How about hooking up to your washing machine faucets? You can buy washing machine hose shaped like a "Y" that allows you to run the hot and cold together.

This is what I do... but I just buy the high quality brass 'Y' from the hardware store garden section. I then use tape on the thread. Make sure to use a high quality hose though, not a standard cheap garden hose, it will matter in the long-term (trust me). The cheap hoses will work short-term though.

I'm not home right now, but if you're interested, I can take a pic of my setup.

Basically, I run the hot and cold line to the outlet of the 'Y'. Then I run another hose to the tank (this hose can be a lower grade since you control the flow from the 'Y'. You can also add a second valve (I do this as well).

I have my 'Y' valves set to give me the perfect temperature. This will change though based on the temperature outside. Cold water is colder in the winter... It may also change if someone down the supply uses water (or your washing machine is on) and pulling pressure from one of the water lines (so be careful).

I basically bought 3 'Y' adapters. Two at the input to split off from the washing machine and one to bring the lines back together.

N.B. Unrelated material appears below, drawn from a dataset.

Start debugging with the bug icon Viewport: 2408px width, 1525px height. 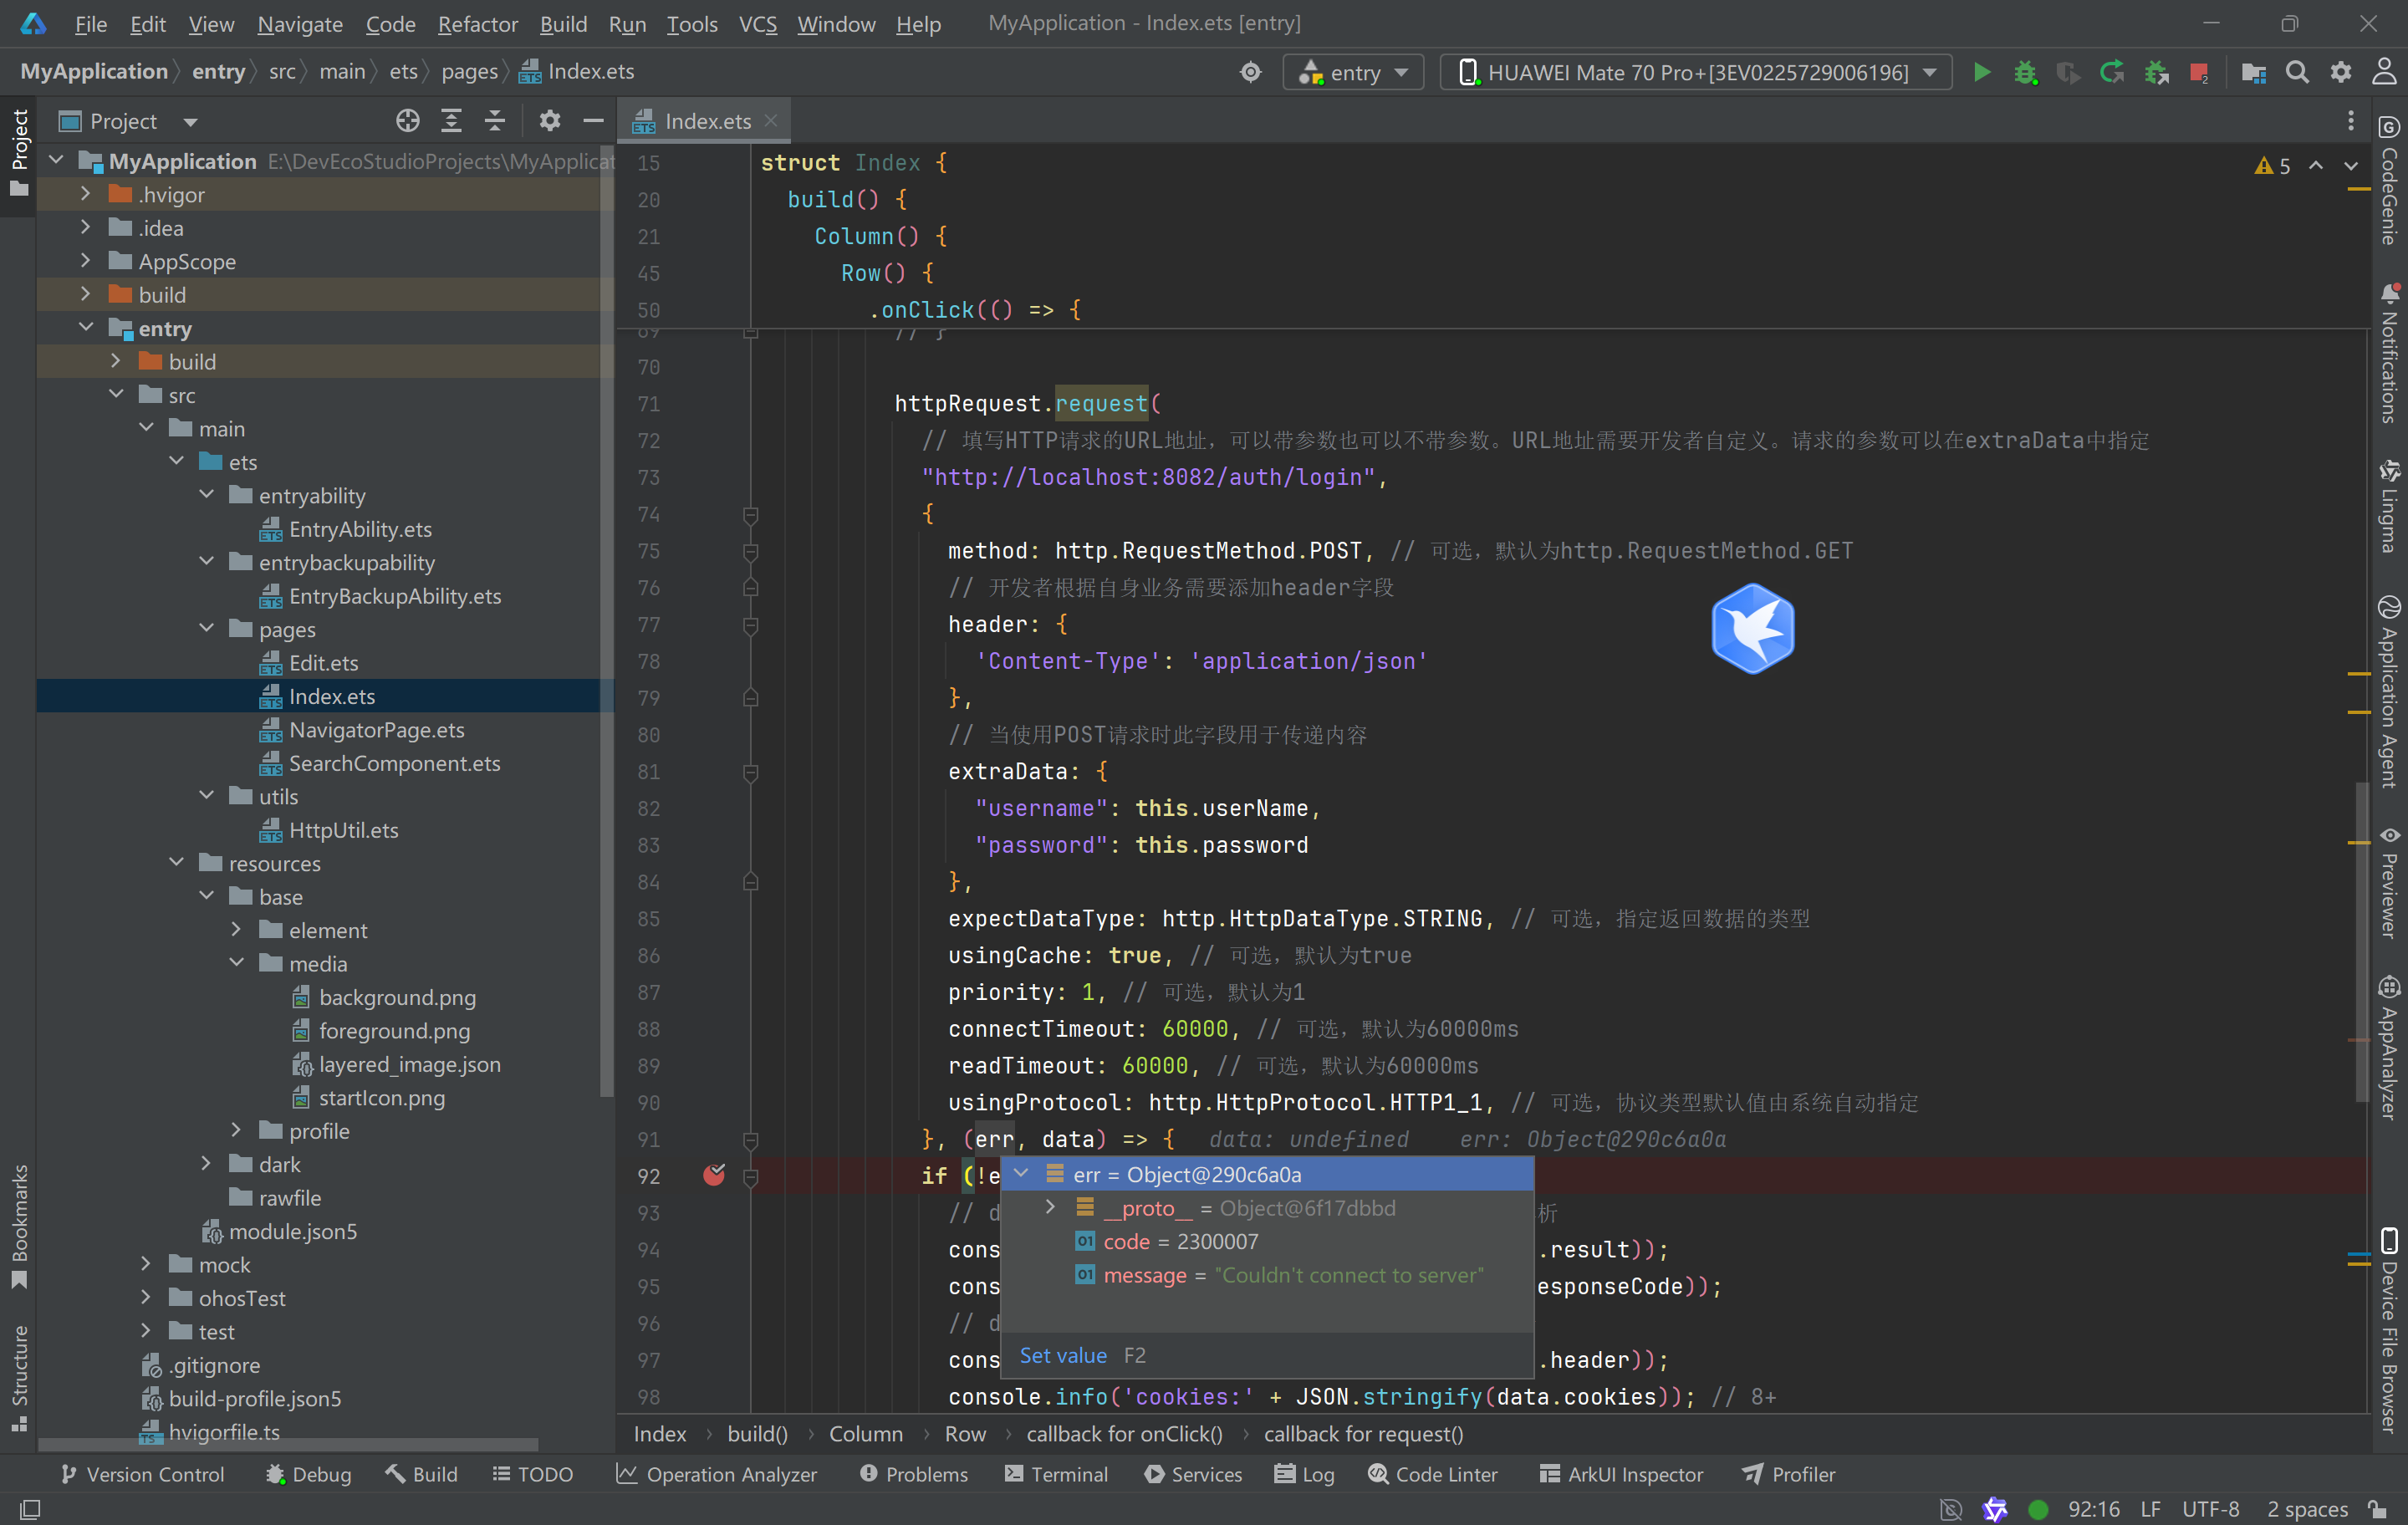click(x=2025, y=72)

Now that I have more tanks, I bought the one that splits four ways but I haven't installed it yet.

Jsut remember, if the hose is going to be under constant pressure, to use 1) the industrial heavy duty hoses or 2) use the washing machine hoses --- both very expensive but worth the peace of mind.

I use the washing machine hoses b/c they come in shorter lengths. I would also make sure to run a lot of hot water through the industrial hoses before use to make sure there are no harmful chemicals. Another benefit of the washing machine hoses is that they're made to handle hot water while general garden hoses are not.

Or you can plumb it and tap directly into the copper pipes (I almost did this but decided against it). Or you can 'Y' it and send it to PVC (I almost did this too) but the hose option was more flexible (literally and figuratively).